A data-driven approach to stable income in uncertain times
In a volatile environment, consistent income and capital preservation are essential. That’s the philosophy behind the Barings Liquidity Investment Strategy (BLIS), a fund co-managed by Ashley Burtenshaw and Stephen Fleming, and backed by one of the world’s largest asset managers.
In this Fund in Focus, Burtenshaw outlines how BLIS targets “liquidity-seeking” investors – those who want daily access without compromising on portfolio quality.
While BLIS is relatively new to the wealth market, the underlying institutional strategy has been running since 2010. The team tracks more than 59,000 residential mortgage loans, applying a meticulous and data-rich process to assess credit risk, stress-test scenarios, and allocate capital with confidence.
“Risk has to be controlled,” says Burtenshaw.
“Only once we’ve done that can we decide what spread we’re being paid and whether it’s worth it.”
Using proprietary loan-level data and deep experience in RMBS markets, Burtenshaw and team aim to deliver steady returns without chasing yield. Liquidity, diversification, and consistency are at the heart of the portfolio design. As investor interest in structured credit grows, BLIS may be well-positioned to benefit.

“Risk has to be controlled”: Why this strategy prioritises liquidity and consistency
For investors chasing stable income without sacrificing access to capital, the Barings Liquidity Investment Strategy (BLIS) offers a compelling case. Co-managed by Ashley Burtenshaw of Gryphon Capital, which is a Barings company, BLIS is built on a time-tested institutional strategy, refined over 15 years, and now open to a broader investor base.
“It’s a liquidity-seeking strategy,” Burtenshaw explains. “We want to offer daily access and still deliver dependable returns.”
The BLIS approach combines rigorous risk management with deep data analysis, targeting high-quality residential mortgage-backed securities (RMBS). In volatile markets, that blend of liquidity and discipline is increasingly rare.
From institutional roots to mainstream appeal
The BLIS strategy dates back to 2010 and has long been popular with large institutional clients. Since joining forces with global manager Barings in 2023, Gryphon has expanded its reach internationally and opened the strategy to wealth investors.
“The AUM has nearly doubled since the acquisition,” Burtenshaw says. “And the strategy is now getting international recognition.”
While the fund itself is relatively new to the wealth market, the portfolio managers and process behind it are anything but. Burtenshaw and co-manager Stephen Fleming have been navigating the RMBS market for more than a decade, leaning on a proprietary dataset, built loan by loan.

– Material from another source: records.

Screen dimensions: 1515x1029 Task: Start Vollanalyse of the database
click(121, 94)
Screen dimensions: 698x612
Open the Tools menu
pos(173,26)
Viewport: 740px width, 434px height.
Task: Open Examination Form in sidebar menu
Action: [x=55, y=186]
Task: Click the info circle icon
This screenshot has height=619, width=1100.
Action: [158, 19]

Managing risk in a volatile environment
With markets swinging between rate hikes, inflation fears and recession risk, BLIS is designed to remain steady.

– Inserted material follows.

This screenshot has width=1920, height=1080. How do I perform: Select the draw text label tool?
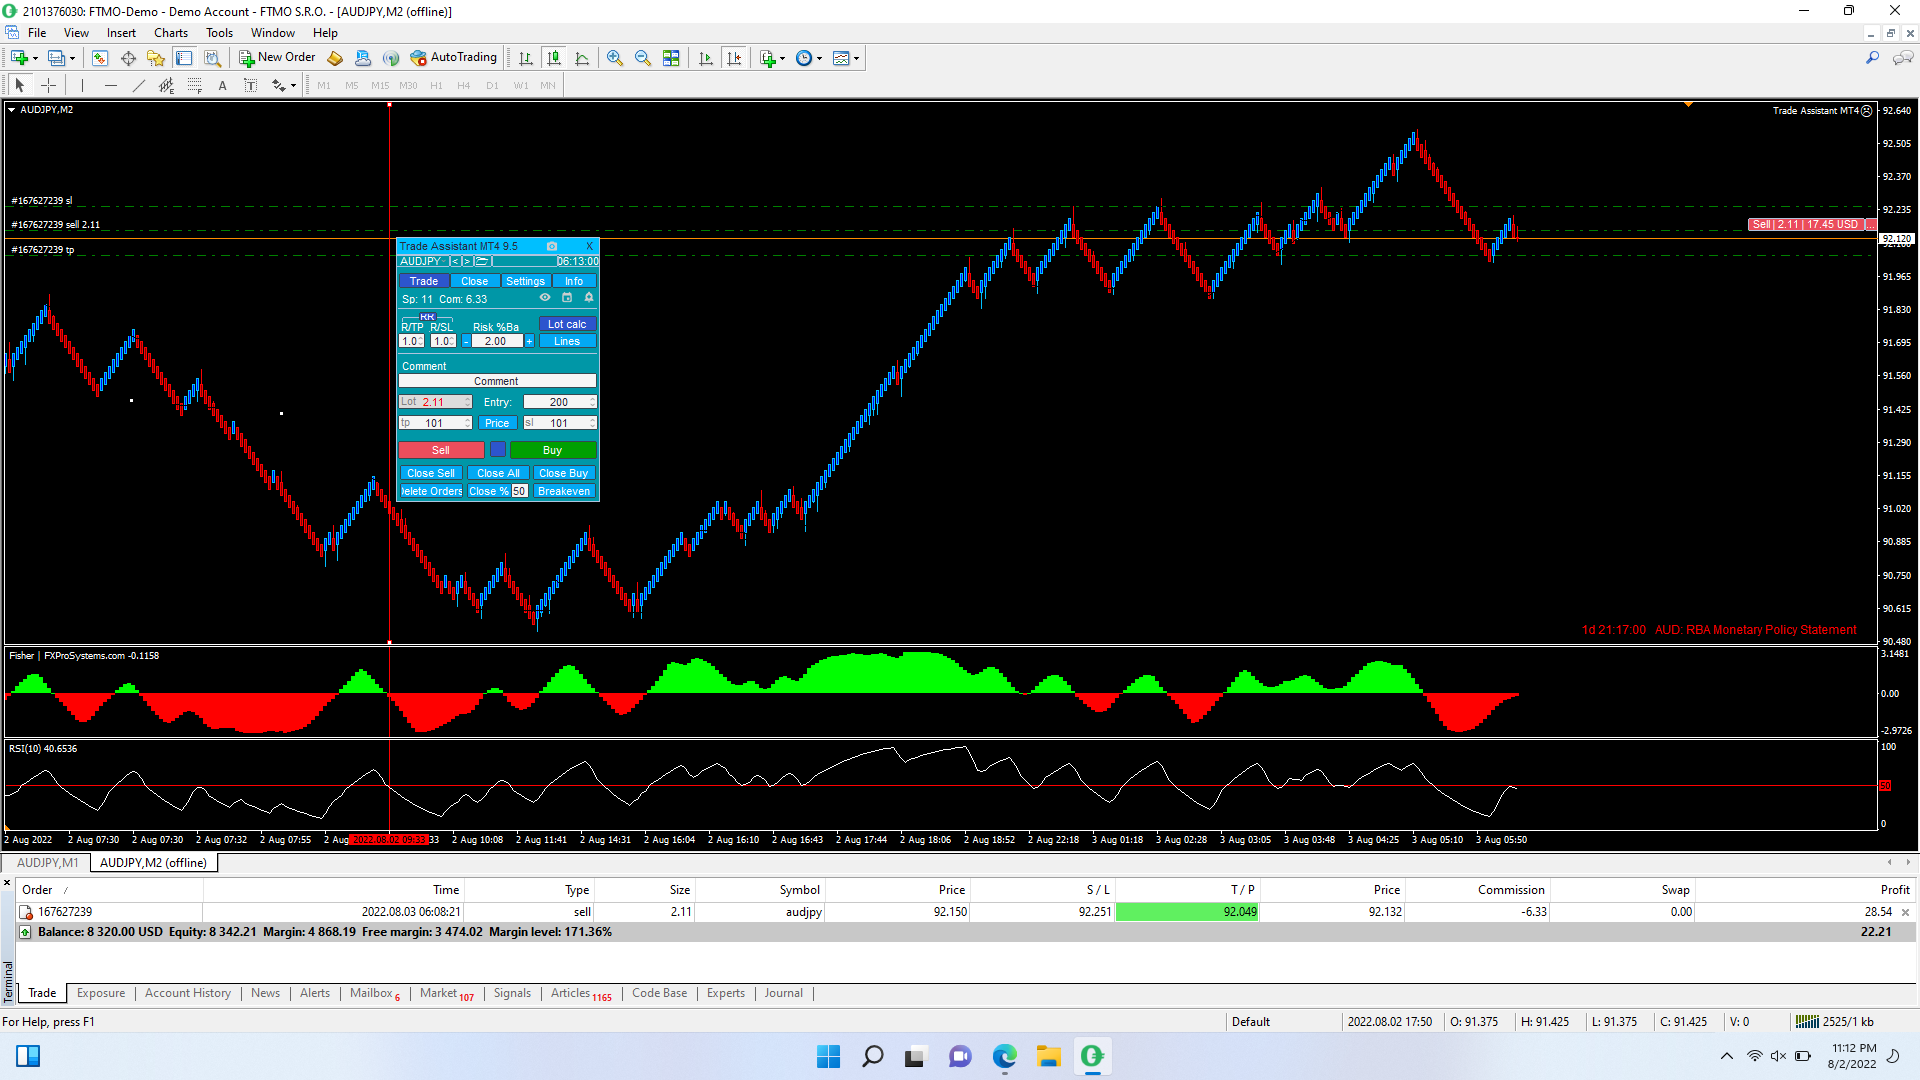point(251,85)
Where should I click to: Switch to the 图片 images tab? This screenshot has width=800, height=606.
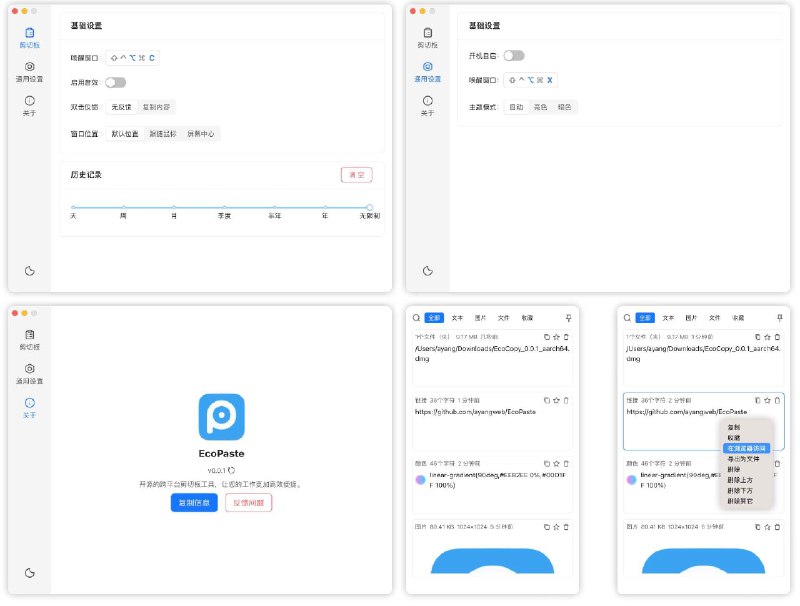click(x=481, y=318)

Burtenshaw explains that in periods of volatility, the team shortens its spread duration, increases portfolio liquidity, and shifts its allocation toward AAA-rated assets.
“We’re selling volatility – that’s how we get paid,” he says. “But we also reduce risk when the market gets jumpy.”
BLIS also avoids fragile structures and poor-quality assets that may be vulnerable to credit downgrades or liquidity stress. The team constantly monitors loan-level risk factors like postcode exposure and loan-to-value ratios, using those insights to stay ahead of trouble.
59,000 loans, not one-size-fits-all
A key strength of the BLIS portfolio is its scale and diversity. With more than 59,000 residential mortgage loans in the pool, risk is spread across geographies and borrower types.
Rather than diversifying by lender, BLIS concentrates at the loan level, giving the team better control and insight.
“If you heat-mapped our portfolio, it would mirror Australia’s $2 trillion mortgage system,” Burtenshaw notes.
Loan-to-value ratios are also scrutinised. High-LVR loans in poor-performing postcodes are avoided, while insured loans or those in more stable regions offer greater comfort.
Preserving capital while delivering income
Burtenshaw is clear that BLIS puts capital preservation first. The team evaluates every bond as if it’ll hold it to maturity – what they call “bond heaven”.
Only once the downside is protected does the team consider what income the investment should deliver.
This framework helps balance the twin goals of sustainable income and capital stability, especially important for investors seeking daily liquidity.
Constant feedback and evolution
BLIS is designed to be consistent, but that doesn’t mean static. Feedback loops are constantly reviewed to ensure the portfolio aligns with its risk and return objectives.
“The market’s always evolving. So are we,” Burtenshaw says.
He notes that with 40% prepayment rates in some pools, ongoing refinancing can materially affect deal structures, which is why BLIS keeps adjusting its models and assumptions.
RMBS steps into the spotlight
Burtenshaw also reflects on the growing accessibility of RMBS as an asset class, with the recent launch of The VanEck Australian RMBS ETF (ASX: RMBS) marking a shift toward mainstream adoption.
“It’s been 17 years since RMBS were seen as the villain,” he says.
“Now people are starting to see it for what it is – a robust income-generating asset.”
He credits time, education, and even AI tools with helping to demystify the asset class.
What’s next?
Following the success of the Gryphon Capital Income Trust (ASX: GCI) and now BLIS, Burtenshaw hints that a third fund, positioned between liquidity-seeking and return-seeking strategies, may be in the pipeline.
“It’s not something I can talk about just yet,” he says. “But watch this space.”